### Text segment
* BEGIN *
Would a similar flaw be found in AMD chips if they also used Minix to perform similar tricks as well ? What about ARM chips and their ‘TrustedZone’ ?

2018-01-03 12:32 pm
Carewolf
Note that the insane hackery to avoid this non-issue adds significant overhead to kernel system calls; ironically, making the performance of monolithic kernels worse than the performance of micro-kernels (while still providing inferior security than micro-kernels). The insane hackery doesn’t entirely fix the “problem” either (a small part of kernel must remain mapped, and an attacker can still find out where in kernel space that small part of the kernel is and use this information to infer where the rest of the kernel is).
Please do not claim bogus. Microkernels fixed against this defect will in fact take a higher hit than a monolithic kernel.
No. Let me put is like this: Microkernels are already talking a similar hit as their context switches are from user to user, now Macrokernels get a similar hit by having to dump the virtual tables before going to user mode, just like each user’s table are dropped when moving to another user.

2018-01-03 2:53 pm
Alfman verbose=1
Carewolf,
No. Let me put is like this: Microkernels are already talking a similar hit as their context switches are from user to user, now Macrokernels get a similar hit by having to dump the virtual tables before going to user mode, just like each user’s table are dropped when moving to another user.
* END *
### Brief 1
Substitute "Select" for every "Open" in the records below, and write them out again with nothing else changed. Omit the pictures.
The forum thread and the records are unrelated to each other.

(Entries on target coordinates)
* BEGIN *
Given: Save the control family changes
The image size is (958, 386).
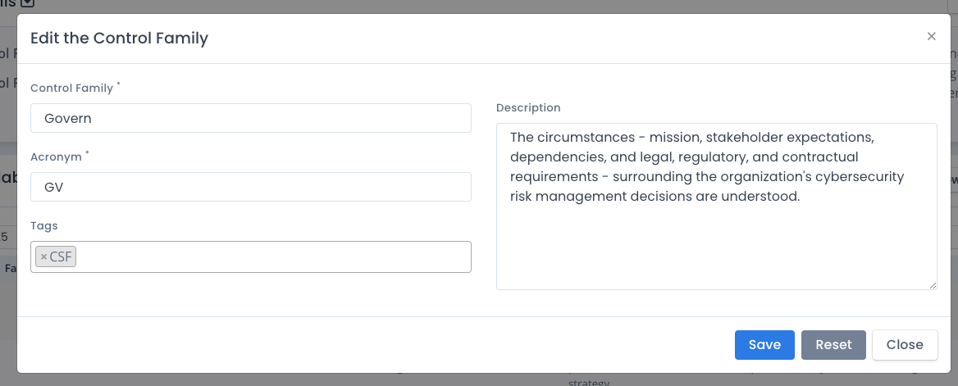Looking at the screenshot, I should click(764, 344).
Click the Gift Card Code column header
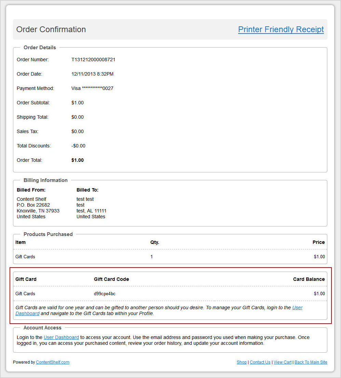This screenshot has width=341, height=378. (x=111, y=279)
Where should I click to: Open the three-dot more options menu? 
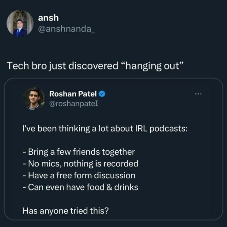198,94
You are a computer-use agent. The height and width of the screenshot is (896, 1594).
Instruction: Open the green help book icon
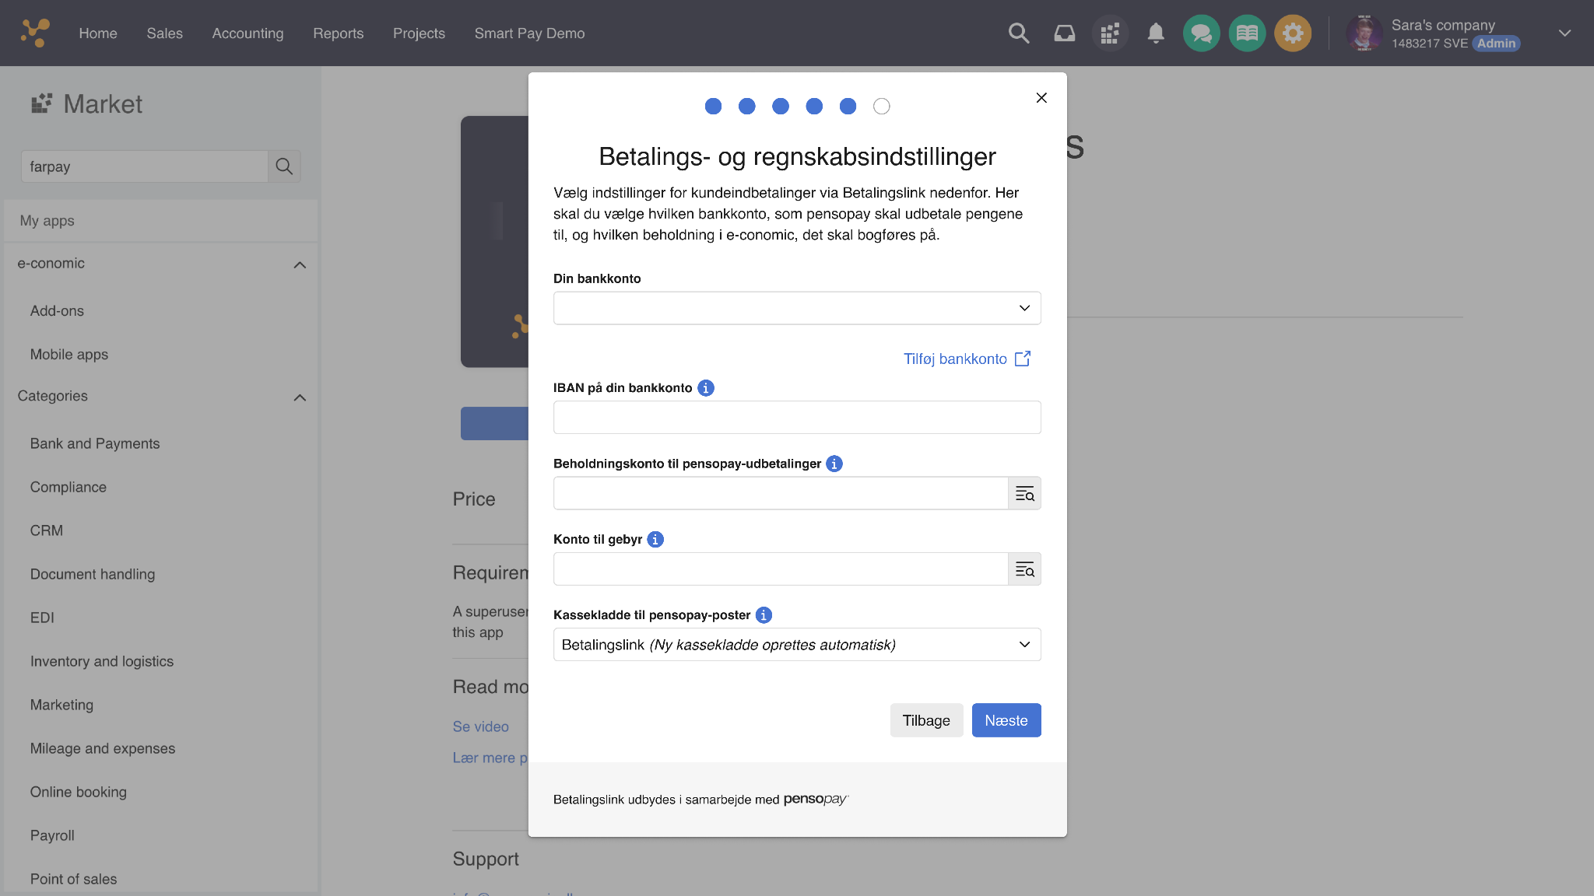[1248, 33]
* END *
### Brief 2
Proceed with the forum thread on kernel system-call overhead, picking up right after its last line.

### Task response 1
Given: Save the control family changes
The image size is (958, 386).
Looking at the screenshot, I should click(764, 344).
Click the Gift Card Code column header
This screenshot has width=341, height=378. (x=111, y=279)
Where should I click to: Select the three-dot more options menu? 
198,94
You are a computer-use agent. The height and width of the screenshot is (896, 1594).
Instruction: Select the green help book icon
[1248, 33]

### Task response 2
Indeed, this workaround will make a macrokernel perform like a “naive” microkernel, which could be potentially worse than a microkernel that’s undergone design efforts to mitigate the userspace transition overhead (like vectored IO and memory mapped IPC, etc).
Intel will hopefully fix the flaw (whatever it is) for future CPUs, but realistically new CPUs could end up being cost prohibitive for many consumers who typically are multiple generations behind intel’s latest architectures, even after purchasing new computers since most of us cannot afford to pay several hundred dollars for intel’s latest CPU offerings. So unless intel gives some kind of credit to replace faulty CPUs previously sold & inventory, many consumers are going to be negatively impacted for the medium to long term.
Edit:
It’s too early to know what’s going on, but assuming one’s workloads aren’t terribly effected by this workaround, it could potentially be good news for people wanting to buy the faulty systems at a discounted price. For example this could instantly render tons of enterprise equipment completely worthless to their original owners. It may no longer be good enough for them, but it might be good for a home lab.
Edited 2018-01-03 15:09 UTC

2018-01-03 7:55 pm
tidux
There’s already an exploit in the wild using this to read kernel memory as a non-root user. All it takes is a bit of JavaScript downloading and executing such a binary and you’re pwned.
https://twitter.com/brainsmoke/status/948561799875502080

2018-01-03 4:30 am
raom
Damn. This should be great for AMD. I just hope it can be disabled in Microsoft’s case. No one needs to take 30% less performance on an offline machine.

2018-01-03 5:51 am
Alfman verbose=1
raom,
Damn. This should be great for AMD. I just hope it can be disabled in Microsoft’s case. No one needs to take 30% less performance on an offline machine. [/q]
What they’re saying is that AMD processors are not vulnerable, and AMD itself posted patches to disable the performance crippling workaround on it’s processors.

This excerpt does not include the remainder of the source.